Today, like most commodities, the price of gold is driven by supply and demand as well as speculation. However unlike most other commodities, saving and disposal plays a larger role in affecting its price than its consumption. Most of the gold ever mined still exists in accessible form, such as bullion and mass-produced jewelry, with little value over its fine weight — and is thus potentially able to come back onto the gold market for the right price. At the end of 2006, it was estimated that all the gold ever mined totalled 158,000 tonnes (156,000 long tons; 174,000 short tons). This can be represented by a cube with an edge length of 20.2 metres (66 ft).
The actual price of gold is determined by how much gold the World Gold Council is willing to sale. If they are willing to sale a large amount of gold, the price of the gold will still be high but the difference in the price will be noticeable, this is due to the availability of the gold. If a larger amount of gold is available the price will be controlled by the buyer. If the World Gold Council decides to sale a small amount of gold the price will increase at a noticeable rate because acquiring the gold will become a more difficult task, due to the small amount available. If the World Gold Council decides to put all of its gold on sale the gold will lose majority of its value, because everyone will have access to it.

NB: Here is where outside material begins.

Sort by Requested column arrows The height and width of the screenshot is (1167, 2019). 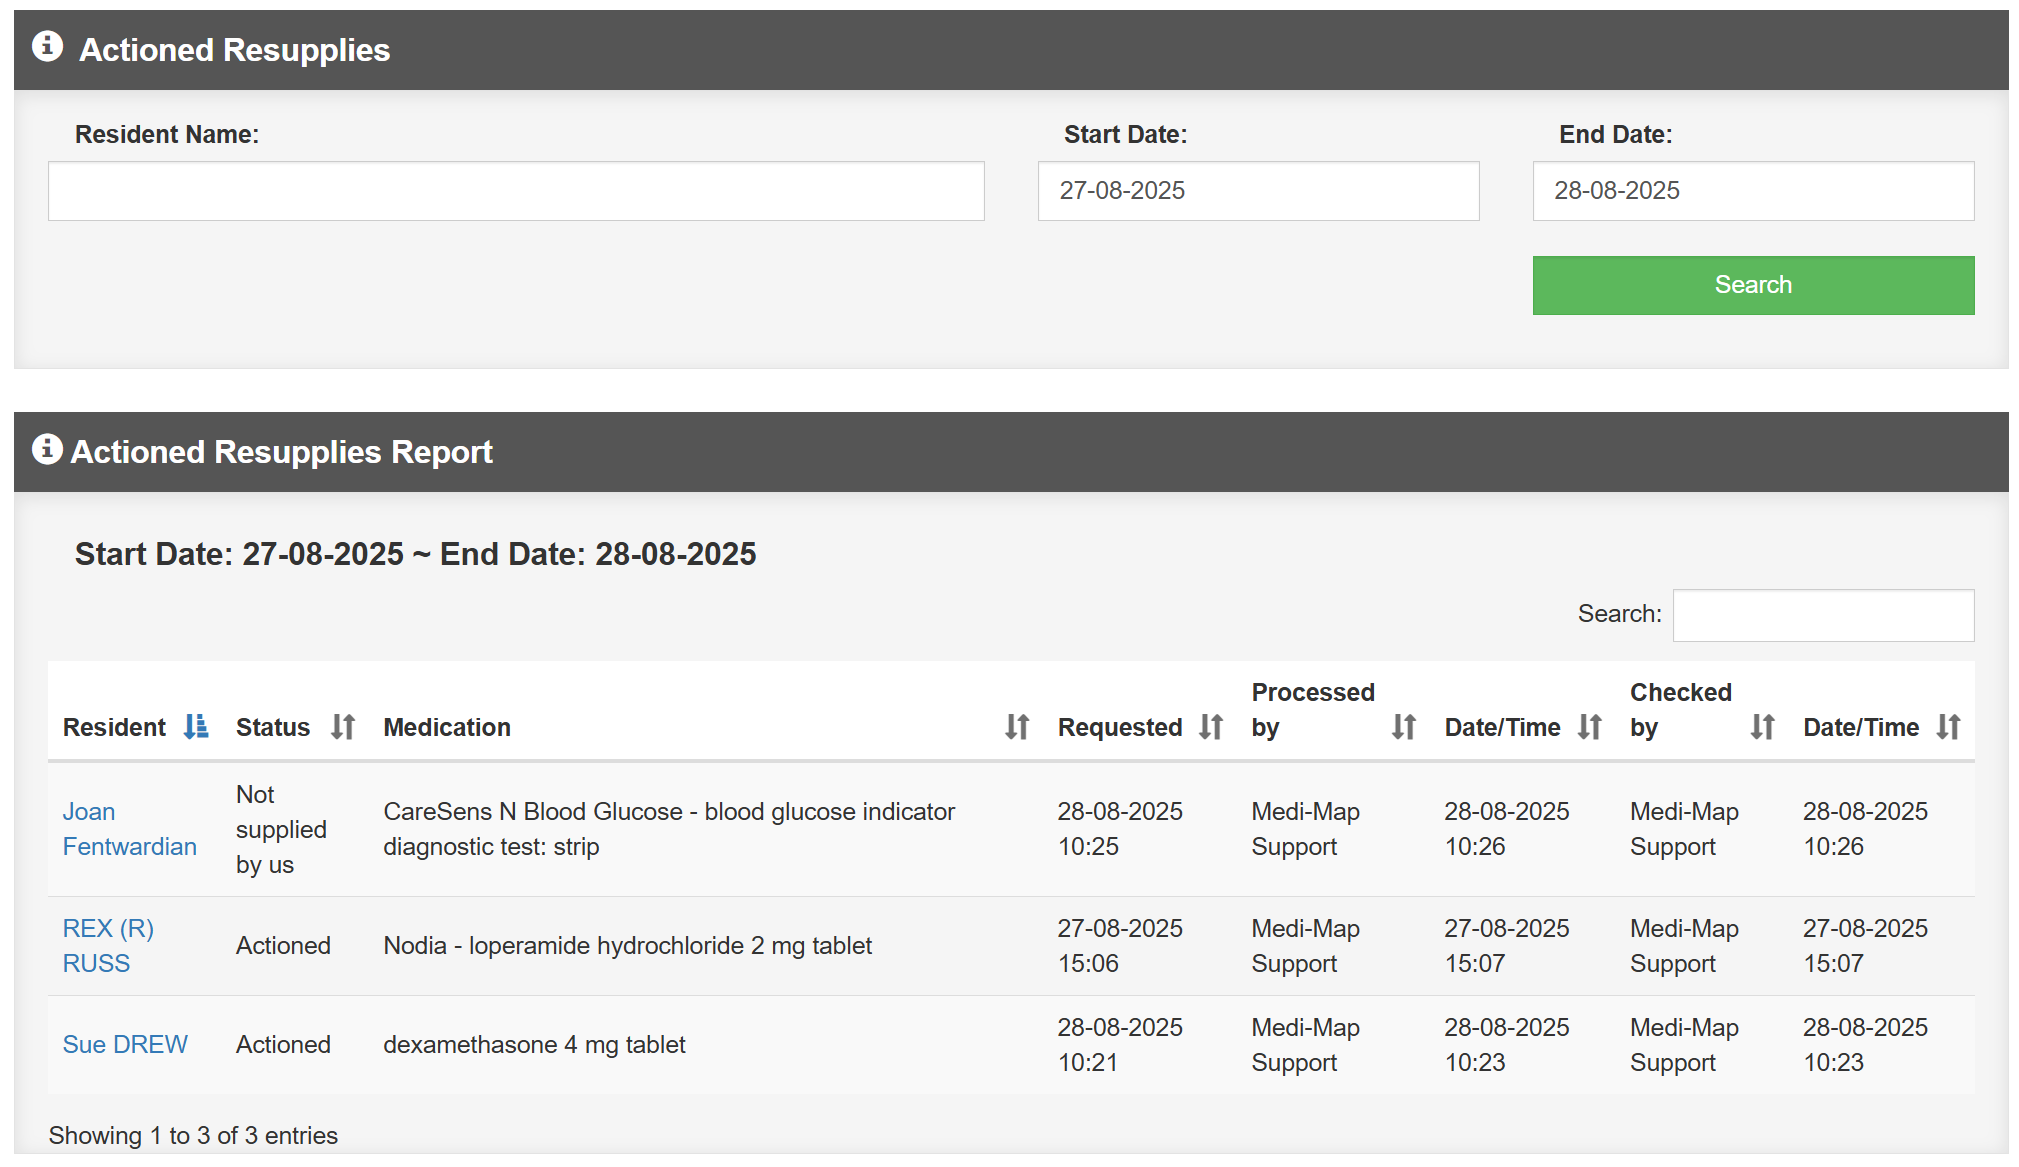coord(1211,727)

Given the huge quantity of gold stored above-ground compared to the annual production, the price of gold is mainly affected by changes in sentiment (demand), rather than changes in annual production (supply). According to the World Gold Council, annual mine production of gold over the last few years has been close to 2,500 tonnes. About 2,000 tonnes goes into jewelry or industrial/dental production, and around 500 tonnes goes to retail investors and exchange traded gold funds.